Revision Hip Surgery Using the Cls Expansion Shell

Rozkydal Z, Janícek P, Havlícek V, Deduch J.
Hip

The aim of our study is to assess the outcomes using the uncemented CLS expansion shell in revision hip surgery for aseptic loosening of the acetabular component.

 

Between 1991 and 2000 we used the CLS expansion shell in revision hip surgery in 215 patients (230 hips). We were able to evaluate 196 patients (211 hips) with failed acetabular components. The male/female ratio was 82/114 and the mean age of the patients was 63 years (range 38–71). The main reason for revision was aseptic loosening of the PE cup (184 patients). There were 79 hips with Paprosky defect of the acetabulum type I, 62 hips with type 2A, 57 hips with type 2B and 13 hips with type 2C in the study. The mean follow-up was 8.5 years (range 5–14). Plain radiographs using an AP view of the pelvis and AP and lateral views of the affected hip were taken immediately after surgery and at the latest follow-up. Clinical outcomes were determined using the Merlé dAubigné and Postel score and the Harris Hip score.

 

The mean preoperative Merle dAubigné score was 7.8 points (range 6.9 to 9.9); at the latest follow-up it was 14.9 points (range: 12.5 to 15.9).
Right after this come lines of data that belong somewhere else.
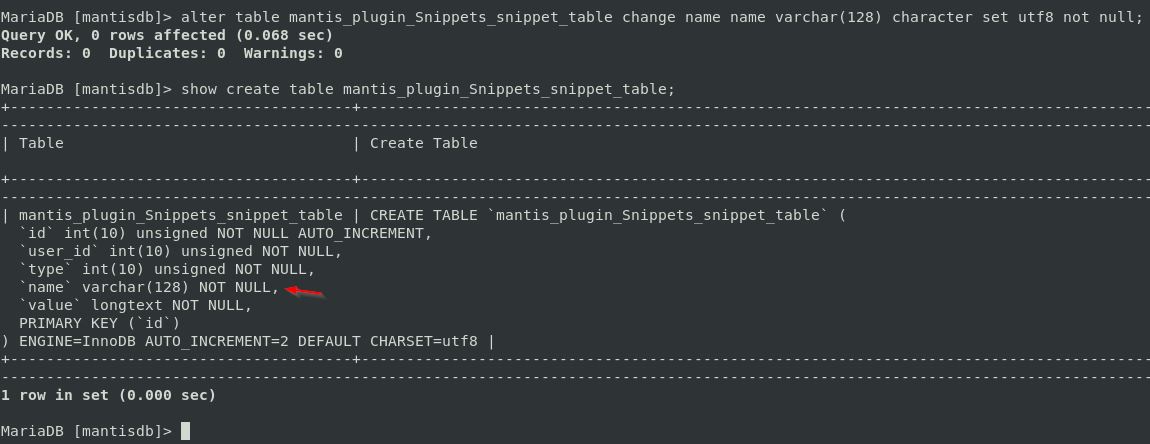Click the PRIMARY KEY (`id`) line
This screenshot has width=1150, height=444.
99,323
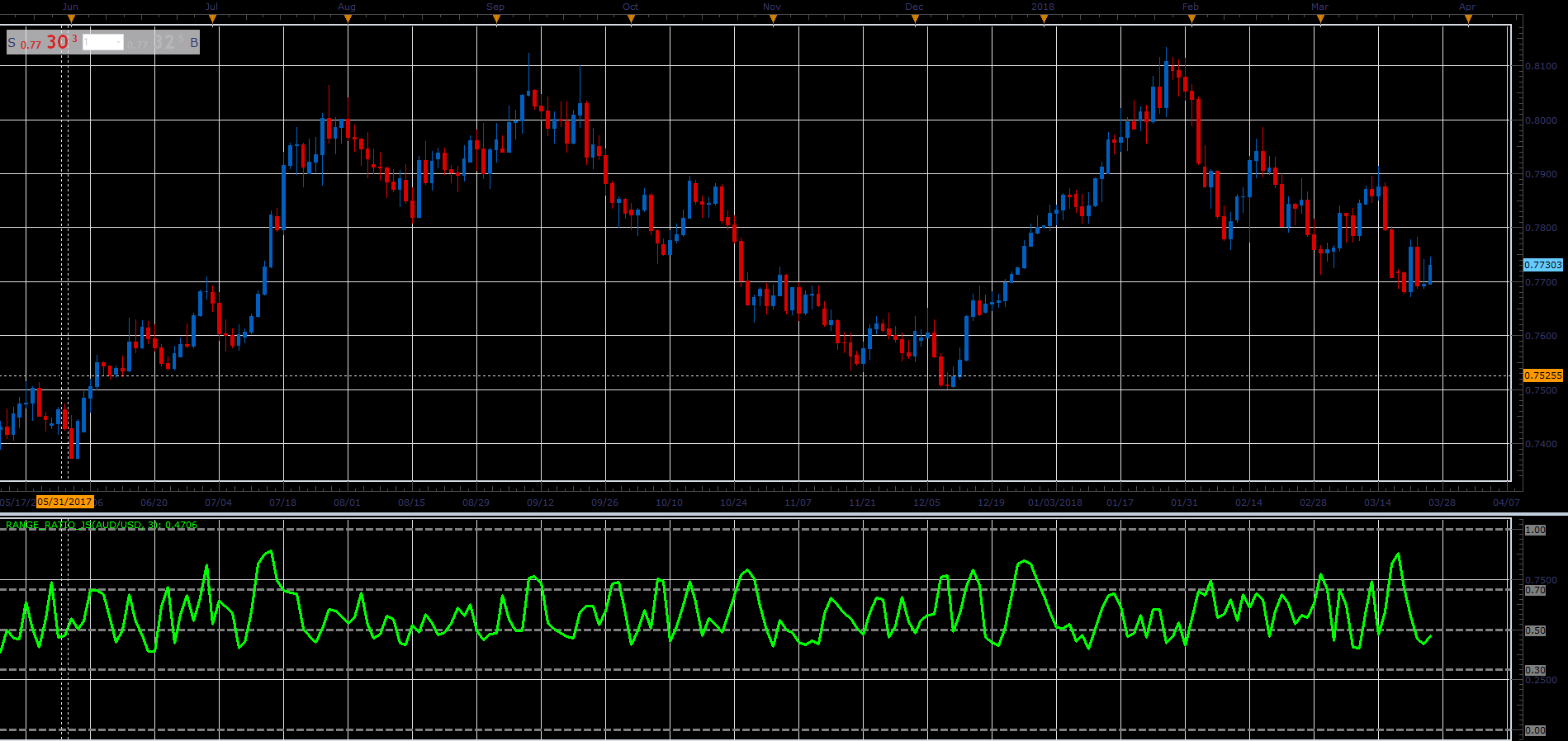Screen dimensions: 1568x741
Task: Click the orange Feb marker on timeline
Action: coord(1191,18)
The mean preoperative Harris Hip score was 38.6 points (range: 32 to 59); at the latest follow-up it was 82.5 points (range: 38 to 95).

 

Osteointegration of the CLS expansion shell was present in 149 hips (70.6%) at the latest follow-up. There were 31 complications (15%) requiring a second revision. Clinical survivorship of the CLS expansion shell was 90% at five years and 84% at 8.5 years after revision surgery. Radiological survivorship was 78% at five years and 70% at 8.5 years after revision surgery.

 

The CLS expansion shell offers a viable alternative for revision hip surgery with lower bone quality, insufficient bone at the bottom and cavitary defects of the acetabulum.